─── PROVIDED ENTRIES ───

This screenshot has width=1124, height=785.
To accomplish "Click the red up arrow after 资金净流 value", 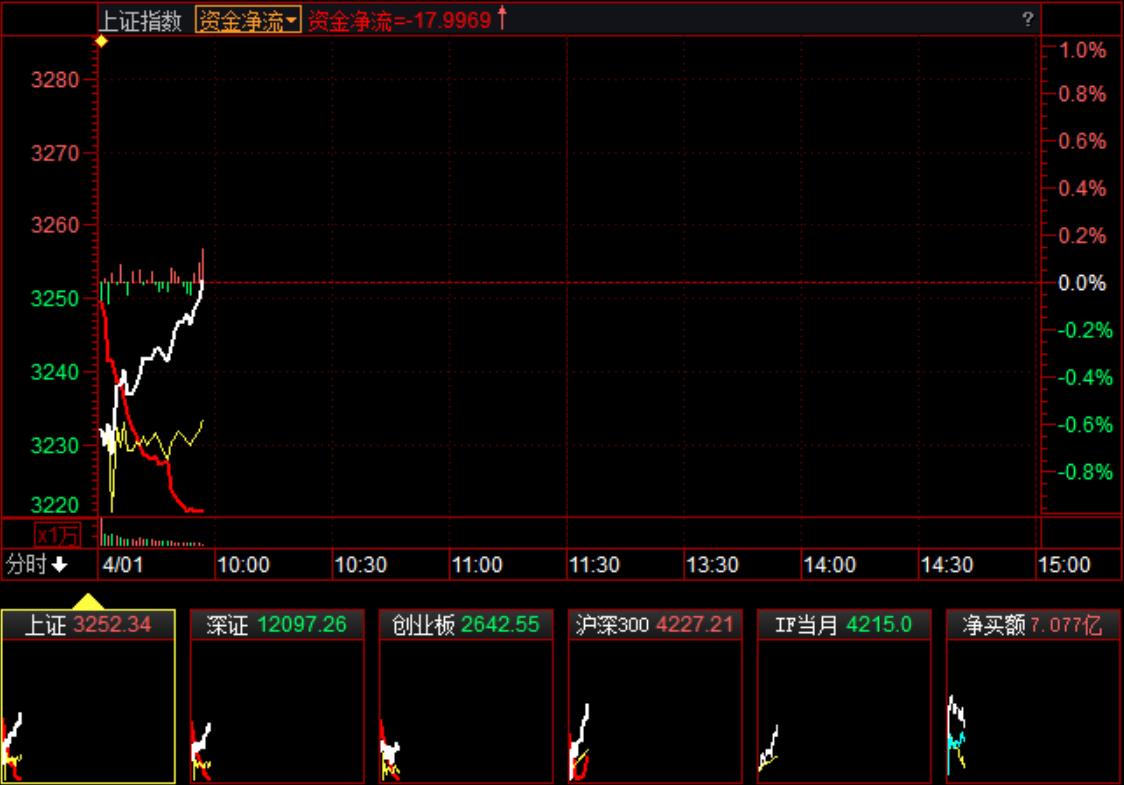I will [x=502, y=18].
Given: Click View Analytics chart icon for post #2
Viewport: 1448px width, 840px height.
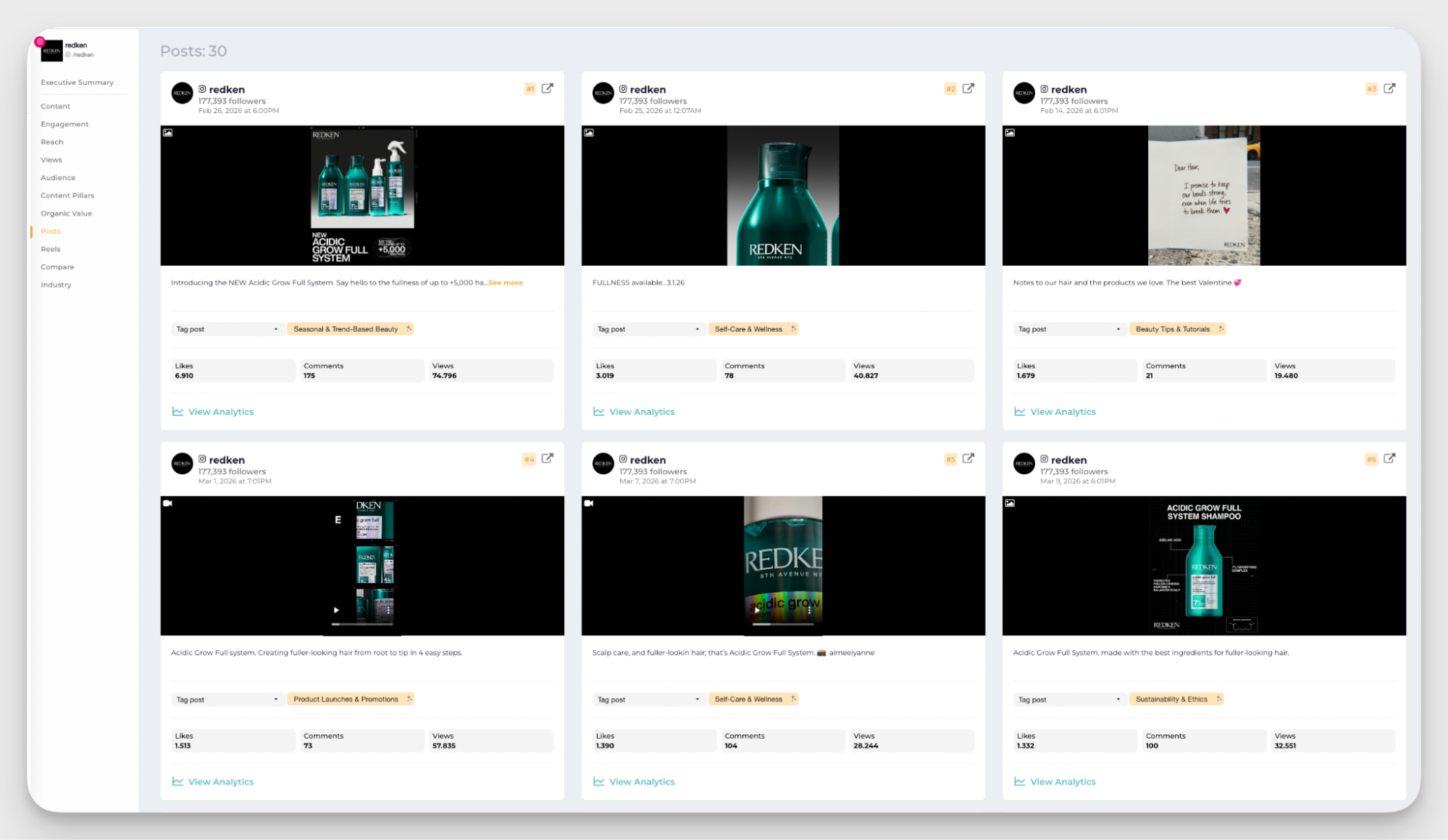Looking at the screenshot, I should coord(599,411).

───

### EXERCISE OBJECTIVE
Copy out again, word for word, everything from the line containing "Given: Click View" down to the last line of the items, leaving the pictures out.

### TASK SOLUTION
Given: Click View Analytics chart icon for post #2
Viewport: 1448px width, 840px height.
Looking at the screenshot, I should coord(599,411).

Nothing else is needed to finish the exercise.